Defendant has also proven Plaintiff’s pre-existing cervical spine was symptomatic and radiating into her arms immediately before her alleged work injury of March, 2013.  What constitutes “immediately” before a work injury is debatable, but herein it cannot be denied that from January 18, 2012 through February 22, 2013 Plaintiff treated at the Park Duvalle Community Health Center eight times for neck symptoms.  A February 22, 2013 record documented, “the injury occurred three months ago. Symptoms include neck pain, neck stiffness and muscle spasms.” It remains unclear what neck injury occurred three months prior to February 2013, but it is undeniable Plaintiff had troublesome symptoms of neck pain which radiated into her arms, neck stiffness, and muscle spasms shortly before March, 2013.

 

Based upon the above discussed medical records, it is determined Plaintiff had a WPI rating for her MVA neck injury and was symptomatic and treating for a neck injury immediately prior to the occurrence of her alleged work-related injury.  Thus, it is determined all of Plaintiff’s 6% WPI allegedly related to her March 2013 work incident, was in fact, an active and pre-existing condition.

 

Plaintiff is not pursuing a total disability award, but rather a permanent partial disability award.  As set forth in Roberts Brothers Coal Co. v. Robinson, 113 S.W.3d 181 (Ky., 2003), when an injured worker is seeking a permanent partial disability award, the employer is entitled to a complete exclusion of any prior permanent impairment appropriately assigned to the same body part.  Dr. Fadel answered “No, absolutely not” to the question, “was there any evidence on your examination of any new injury to the cervical spine after the alleged work injury that wasn’t present after the car accident?” (Fadel, p. 17)

 

Based upon the foregoing, it is determined Plaintiff’s alleged work-related symptoms were not the result of a work incident, but rather was a continuation of the symptoms she incurred as a result of her 2011 MVA, and therefore, Plaintiff's claim must be dismissed in its entirety. 

 

          Commodore filed a petition for reconsideration, raising the same arguments she now makes on appeal.  In the petition, Commodore pointed out the ALJ erroneously referred to Dr. McEldowney in summarizing the April 15, 2014 deposition testimony of Dr. Fadel, and requested a correction.  The ALJ overruled Commodore’s petition on August 7, 2014, with the exception of replacing Dr. McEldowney’s name with Dr. Fadel as being the physician who was deposed on April 15, 2014.

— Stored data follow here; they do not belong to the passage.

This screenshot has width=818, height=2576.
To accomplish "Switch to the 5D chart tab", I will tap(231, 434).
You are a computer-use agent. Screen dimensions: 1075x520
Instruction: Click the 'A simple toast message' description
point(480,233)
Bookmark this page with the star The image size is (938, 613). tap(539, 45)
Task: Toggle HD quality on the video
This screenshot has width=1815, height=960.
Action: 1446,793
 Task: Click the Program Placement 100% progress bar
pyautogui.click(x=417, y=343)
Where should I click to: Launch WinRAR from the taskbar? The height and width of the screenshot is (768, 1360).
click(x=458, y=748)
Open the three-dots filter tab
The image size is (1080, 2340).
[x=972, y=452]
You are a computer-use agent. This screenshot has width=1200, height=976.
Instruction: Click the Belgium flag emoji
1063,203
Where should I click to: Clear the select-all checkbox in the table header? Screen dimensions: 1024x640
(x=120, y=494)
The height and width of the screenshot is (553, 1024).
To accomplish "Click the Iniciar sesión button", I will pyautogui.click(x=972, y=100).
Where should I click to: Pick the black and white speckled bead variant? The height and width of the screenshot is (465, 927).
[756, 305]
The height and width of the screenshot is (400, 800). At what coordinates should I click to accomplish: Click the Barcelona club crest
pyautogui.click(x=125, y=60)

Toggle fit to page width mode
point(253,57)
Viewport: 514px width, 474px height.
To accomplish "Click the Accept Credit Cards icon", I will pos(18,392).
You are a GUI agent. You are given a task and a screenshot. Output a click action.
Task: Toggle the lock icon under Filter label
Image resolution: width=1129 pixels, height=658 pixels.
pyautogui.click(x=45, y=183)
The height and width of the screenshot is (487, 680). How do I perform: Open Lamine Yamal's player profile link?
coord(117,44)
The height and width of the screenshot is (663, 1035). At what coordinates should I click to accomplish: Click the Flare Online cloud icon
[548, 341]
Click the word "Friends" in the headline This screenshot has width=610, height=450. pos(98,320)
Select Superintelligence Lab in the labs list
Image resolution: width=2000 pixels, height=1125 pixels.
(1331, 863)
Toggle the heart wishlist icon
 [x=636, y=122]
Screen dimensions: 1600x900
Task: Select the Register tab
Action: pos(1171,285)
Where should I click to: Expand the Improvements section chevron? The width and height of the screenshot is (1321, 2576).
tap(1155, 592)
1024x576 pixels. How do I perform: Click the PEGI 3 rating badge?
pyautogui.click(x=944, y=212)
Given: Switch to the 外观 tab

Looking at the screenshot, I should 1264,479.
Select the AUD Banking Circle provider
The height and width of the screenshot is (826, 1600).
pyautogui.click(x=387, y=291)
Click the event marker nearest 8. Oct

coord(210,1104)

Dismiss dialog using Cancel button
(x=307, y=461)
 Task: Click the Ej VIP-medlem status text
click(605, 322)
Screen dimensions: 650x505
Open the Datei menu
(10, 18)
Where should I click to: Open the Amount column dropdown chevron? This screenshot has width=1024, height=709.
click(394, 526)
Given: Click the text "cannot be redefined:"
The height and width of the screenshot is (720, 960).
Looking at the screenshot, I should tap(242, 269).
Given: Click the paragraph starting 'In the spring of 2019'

          On appeal, Commodore begins by asserting the manner in which the ALJ framed the issue of this claim caused him to make unreasonable inferences, presume facts which do not exist and misconstrue the requirements of Kentucky law.  She also alleges the opinion contains several factual inaccuracies, unsupported findings and conclusions.  When taken collectively, Commodore alleges the ALJ did not understand the evidence before him, and advocates her explanation of the events, beginning with the 2011 MVA.

          Commodore argues the ALJ erred in his opinion by identifying Dr. McEldowney as the physician who was deposed, when it was actually Dr. Fadel.  She asserts this error substantively changed Dr. McEldowney’s testimony. 

          Commodore argues the ALJ erred in his reliance on the February 22, 2013 record from Park Duvalle to support his conclusion she had a pre-existing cervical spine condition, which was symptomatic and radiating into her arms immediately before her alleged March 2013 work injury.  Commodore insists the ALJ overlooked the fact her “neck, shoulder and arm symptoms immediately prior to March, 2013 are part and parcel of her work injury,” insisting her symptoms developed over a period of time, and became disabling on March 21, 2013. (original emphasis).  Therefore, Commodore argues the ALJ erred in relying upon this record in determining she had pre-existing, active symptoms immediately prior to her work injury.

          Commodore argues the ALJ misunderstood the medical records from Park Duvalle, when he stated “it cannot be denied that from January 18, 2012 through February 22, 2013 Plaintiff treated at the Park Duvalle eight times for neck symptoms.”  Commodore points out the first five visits were for reasons unrelated to her neck, shoulders and arms.  Commodore then argues the visits on February 22, 2013 and March 5, 2013 “included symptoms that were the beginning stage of Plaintiff’s work injury which became disabling on March 21, 2013” and the last visit on February 12, 2014 involved the continuing of treatment for symptoms which developed while Commodore was working for Toyota.           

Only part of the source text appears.